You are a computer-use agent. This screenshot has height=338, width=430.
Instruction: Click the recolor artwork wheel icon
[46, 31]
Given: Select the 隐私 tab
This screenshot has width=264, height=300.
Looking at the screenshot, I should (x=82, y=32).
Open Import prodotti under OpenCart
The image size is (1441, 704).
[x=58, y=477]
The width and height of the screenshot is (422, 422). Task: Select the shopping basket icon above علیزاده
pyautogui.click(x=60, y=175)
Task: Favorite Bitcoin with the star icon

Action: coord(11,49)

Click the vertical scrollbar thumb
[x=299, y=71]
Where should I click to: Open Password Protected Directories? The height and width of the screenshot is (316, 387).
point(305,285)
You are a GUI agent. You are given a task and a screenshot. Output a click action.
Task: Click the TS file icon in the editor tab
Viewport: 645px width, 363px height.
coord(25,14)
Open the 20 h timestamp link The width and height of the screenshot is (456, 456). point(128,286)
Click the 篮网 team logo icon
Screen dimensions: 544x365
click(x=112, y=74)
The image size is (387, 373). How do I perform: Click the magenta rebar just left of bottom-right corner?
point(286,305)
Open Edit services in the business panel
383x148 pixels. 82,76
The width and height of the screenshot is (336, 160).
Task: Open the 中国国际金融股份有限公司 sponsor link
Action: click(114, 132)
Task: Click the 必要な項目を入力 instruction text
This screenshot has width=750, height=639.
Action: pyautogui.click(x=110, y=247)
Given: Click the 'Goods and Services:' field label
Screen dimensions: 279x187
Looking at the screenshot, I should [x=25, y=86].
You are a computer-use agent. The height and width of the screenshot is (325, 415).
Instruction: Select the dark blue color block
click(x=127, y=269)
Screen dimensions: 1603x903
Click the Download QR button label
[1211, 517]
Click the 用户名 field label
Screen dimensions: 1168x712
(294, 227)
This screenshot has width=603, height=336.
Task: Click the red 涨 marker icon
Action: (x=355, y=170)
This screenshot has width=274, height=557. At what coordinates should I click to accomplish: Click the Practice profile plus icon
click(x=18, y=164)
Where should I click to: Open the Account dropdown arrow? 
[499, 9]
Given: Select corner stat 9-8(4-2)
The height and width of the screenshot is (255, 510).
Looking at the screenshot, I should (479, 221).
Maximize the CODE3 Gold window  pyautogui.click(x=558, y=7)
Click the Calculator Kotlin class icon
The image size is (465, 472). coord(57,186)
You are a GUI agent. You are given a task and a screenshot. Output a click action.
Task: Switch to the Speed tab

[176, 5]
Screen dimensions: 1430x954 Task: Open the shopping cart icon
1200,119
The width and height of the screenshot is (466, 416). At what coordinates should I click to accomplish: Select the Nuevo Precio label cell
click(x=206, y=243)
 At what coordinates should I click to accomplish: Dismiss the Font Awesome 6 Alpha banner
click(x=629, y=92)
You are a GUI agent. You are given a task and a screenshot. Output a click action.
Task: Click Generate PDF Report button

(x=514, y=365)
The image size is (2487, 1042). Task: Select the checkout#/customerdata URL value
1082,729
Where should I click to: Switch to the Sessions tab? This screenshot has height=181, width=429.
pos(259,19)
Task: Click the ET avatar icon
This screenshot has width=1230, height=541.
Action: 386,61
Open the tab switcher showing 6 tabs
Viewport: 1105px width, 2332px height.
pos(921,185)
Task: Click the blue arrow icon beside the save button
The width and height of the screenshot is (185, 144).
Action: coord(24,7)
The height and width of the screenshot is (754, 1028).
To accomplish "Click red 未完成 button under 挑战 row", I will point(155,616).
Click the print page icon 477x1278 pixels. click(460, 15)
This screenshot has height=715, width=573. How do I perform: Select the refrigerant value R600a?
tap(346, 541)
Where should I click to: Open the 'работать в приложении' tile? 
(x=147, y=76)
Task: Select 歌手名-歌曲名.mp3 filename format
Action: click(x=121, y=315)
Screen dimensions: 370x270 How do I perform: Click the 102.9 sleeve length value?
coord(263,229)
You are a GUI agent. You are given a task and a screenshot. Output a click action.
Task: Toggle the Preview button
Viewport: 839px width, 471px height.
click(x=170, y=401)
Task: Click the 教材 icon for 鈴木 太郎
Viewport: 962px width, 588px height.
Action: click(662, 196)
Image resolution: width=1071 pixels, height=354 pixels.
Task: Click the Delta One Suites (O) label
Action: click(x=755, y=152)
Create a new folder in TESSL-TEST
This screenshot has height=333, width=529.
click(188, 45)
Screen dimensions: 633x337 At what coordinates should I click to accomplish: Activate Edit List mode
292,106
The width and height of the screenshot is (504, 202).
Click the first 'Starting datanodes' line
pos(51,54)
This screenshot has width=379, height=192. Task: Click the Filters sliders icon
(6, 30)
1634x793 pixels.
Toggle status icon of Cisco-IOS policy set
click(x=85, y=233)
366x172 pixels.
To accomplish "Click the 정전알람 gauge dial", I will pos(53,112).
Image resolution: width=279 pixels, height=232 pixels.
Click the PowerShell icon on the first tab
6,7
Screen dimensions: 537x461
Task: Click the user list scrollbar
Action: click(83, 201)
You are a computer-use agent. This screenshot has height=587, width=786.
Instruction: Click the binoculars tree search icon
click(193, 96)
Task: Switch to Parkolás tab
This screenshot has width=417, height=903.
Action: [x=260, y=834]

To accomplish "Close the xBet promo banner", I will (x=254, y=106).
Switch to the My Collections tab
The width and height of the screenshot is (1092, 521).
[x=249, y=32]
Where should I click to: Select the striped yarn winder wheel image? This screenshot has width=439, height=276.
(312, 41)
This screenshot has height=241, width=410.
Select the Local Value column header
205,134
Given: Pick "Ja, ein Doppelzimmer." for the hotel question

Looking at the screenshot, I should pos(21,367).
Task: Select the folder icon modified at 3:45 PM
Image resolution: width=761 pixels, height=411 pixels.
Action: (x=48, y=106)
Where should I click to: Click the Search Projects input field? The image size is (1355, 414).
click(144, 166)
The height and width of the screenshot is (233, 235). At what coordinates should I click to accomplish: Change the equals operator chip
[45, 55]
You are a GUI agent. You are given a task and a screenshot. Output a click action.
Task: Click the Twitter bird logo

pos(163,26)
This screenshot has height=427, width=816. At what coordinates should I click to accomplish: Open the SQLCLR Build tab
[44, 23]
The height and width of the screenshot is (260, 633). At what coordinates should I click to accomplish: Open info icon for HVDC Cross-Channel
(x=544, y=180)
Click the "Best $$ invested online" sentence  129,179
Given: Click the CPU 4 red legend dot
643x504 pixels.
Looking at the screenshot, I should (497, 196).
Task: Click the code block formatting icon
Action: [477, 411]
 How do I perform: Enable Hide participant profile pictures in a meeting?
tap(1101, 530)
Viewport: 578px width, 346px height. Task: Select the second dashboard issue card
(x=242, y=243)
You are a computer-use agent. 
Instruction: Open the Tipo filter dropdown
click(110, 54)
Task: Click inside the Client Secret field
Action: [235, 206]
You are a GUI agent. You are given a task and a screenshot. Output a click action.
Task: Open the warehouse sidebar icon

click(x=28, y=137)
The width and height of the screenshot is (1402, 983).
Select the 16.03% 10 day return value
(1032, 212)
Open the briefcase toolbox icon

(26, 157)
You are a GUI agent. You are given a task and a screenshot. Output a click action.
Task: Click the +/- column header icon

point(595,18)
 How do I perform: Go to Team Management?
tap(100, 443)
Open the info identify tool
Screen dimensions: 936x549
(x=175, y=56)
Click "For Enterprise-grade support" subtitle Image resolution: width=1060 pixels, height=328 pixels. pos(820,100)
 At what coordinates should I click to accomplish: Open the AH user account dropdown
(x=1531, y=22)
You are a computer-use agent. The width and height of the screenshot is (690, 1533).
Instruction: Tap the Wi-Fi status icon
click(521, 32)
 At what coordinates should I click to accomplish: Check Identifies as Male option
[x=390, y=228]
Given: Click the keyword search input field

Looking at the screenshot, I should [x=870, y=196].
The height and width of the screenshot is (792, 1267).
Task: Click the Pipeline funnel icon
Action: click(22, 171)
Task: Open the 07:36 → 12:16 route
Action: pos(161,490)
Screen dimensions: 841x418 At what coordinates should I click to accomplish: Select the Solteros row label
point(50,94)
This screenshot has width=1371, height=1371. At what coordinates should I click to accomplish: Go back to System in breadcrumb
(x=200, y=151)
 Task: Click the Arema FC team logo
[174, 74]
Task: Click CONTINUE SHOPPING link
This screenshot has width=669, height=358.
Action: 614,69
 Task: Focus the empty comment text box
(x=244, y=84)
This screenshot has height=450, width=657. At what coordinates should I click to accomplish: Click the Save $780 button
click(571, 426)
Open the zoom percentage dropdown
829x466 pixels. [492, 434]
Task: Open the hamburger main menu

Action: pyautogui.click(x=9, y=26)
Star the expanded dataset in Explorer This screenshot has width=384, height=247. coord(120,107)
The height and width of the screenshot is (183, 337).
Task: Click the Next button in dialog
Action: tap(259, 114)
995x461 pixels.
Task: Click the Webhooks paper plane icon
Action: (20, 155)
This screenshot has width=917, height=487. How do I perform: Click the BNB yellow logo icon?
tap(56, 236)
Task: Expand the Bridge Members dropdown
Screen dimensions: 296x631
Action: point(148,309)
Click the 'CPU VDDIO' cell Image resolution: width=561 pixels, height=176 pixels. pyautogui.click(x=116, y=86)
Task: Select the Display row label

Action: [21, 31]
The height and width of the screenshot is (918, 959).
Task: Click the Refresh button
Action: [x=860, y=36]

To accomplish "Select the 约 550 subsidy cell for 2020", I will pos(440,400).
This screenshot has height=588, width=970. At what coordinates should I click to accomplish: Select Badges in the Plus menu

§ WHAT THE TASK REQUIRES: Check each line of the listing above for the string "under", then please give the number of lines where it appears and nothing else.

§ TASK OUTPUT: 2